§ Your task:
Look for "Image resolution: width=2075" in the entries below. Then write out exactly the line that holds it and every line after it, to the last, and nothing else.

§ Supplied data:

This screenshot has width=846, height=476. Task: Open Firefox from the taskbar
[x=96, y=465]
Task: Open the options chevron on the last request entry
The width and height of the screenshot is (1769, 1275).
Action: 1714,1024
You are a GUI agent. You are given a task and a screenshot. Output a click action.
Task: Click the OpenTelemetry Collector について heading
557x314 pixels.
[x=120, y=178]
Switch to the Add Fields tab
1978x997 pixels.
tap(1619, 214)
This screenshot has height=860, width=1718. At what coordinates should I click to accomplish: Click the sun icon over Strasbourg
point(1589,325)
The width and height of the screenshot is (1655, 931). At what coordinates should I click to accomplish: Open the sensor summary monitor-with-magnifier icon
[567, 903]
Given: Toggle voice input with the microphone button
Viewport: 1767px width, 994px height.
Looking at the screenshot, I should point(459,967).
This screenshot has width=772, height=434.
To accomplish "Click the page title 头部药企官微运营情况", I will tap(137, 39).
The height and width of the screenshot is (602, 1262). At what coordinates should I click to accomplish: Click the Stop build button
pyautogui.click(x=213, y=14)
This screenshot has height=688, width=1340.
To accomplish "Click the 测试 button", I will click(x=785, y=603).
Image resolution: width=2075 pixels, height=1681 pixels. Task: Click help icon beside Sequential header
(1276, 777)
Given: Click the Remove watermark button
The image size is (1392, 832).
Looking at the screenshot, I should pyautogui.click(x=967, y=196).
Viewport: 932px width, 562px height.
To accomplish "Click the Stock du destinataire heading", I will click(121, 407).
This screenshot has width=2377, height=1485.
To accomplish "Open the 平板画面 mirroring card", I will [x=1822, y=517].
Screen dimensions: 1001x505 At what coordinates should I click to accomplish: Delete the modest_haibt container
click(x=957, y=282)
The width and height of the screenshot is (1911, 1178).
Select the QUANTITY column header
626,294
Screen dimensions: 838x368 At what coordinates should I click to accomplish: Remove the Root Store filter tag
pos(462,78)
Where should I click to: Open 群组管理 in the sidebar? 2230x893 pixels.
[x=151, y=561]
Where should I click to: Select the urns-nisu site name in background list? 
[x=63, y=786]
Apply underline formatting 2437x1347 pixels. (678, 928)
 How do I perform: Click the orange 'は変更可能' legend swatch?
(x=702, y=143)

§ Task result:
Image resolution: width=2075 pixels, height=1681 pixels. Task: Click help icon beside Sequential header
(1276, 777)
Given: Click the Remove watermark button
The image size is (1392, 832).
Looking at the screenshot, I should pyautogui.click(x=967, y=196).
Viewport: 932px width, 562px height.
To accomplish "Click the Stock du destinataire heading", I will click(121, 407).
This screenshot has width=2377, height=1485.
To accomplish "Open the 平板画面 mirroring card", I will [x=1822, y=517].
Screen dimensions: 1001x505 At what coordinates should I click to accomplish: Delete the modest_haibt container
click(x=957, y=282)
The width and height of the screenshot is (1911, 1178).
Select the QUANTITY column header
626,294
Screen dimensions: 838x368 At what coordinates should I click to accomplish: Remove the Root Store filter tag
pos(462,78)
Where should I click to: Open 群组管理 in the sidebar? 2230x893 pixels.
[x=151, y=561]
Where should I click to: Select the urns-nisu site name in background list? 
[x=63, y=786]
Apply underline formatting 2437x1347 pixels. (678, 928)
 How do I perform: Click the orange 'は変更可能' legend swatch?
(x=702, y=143)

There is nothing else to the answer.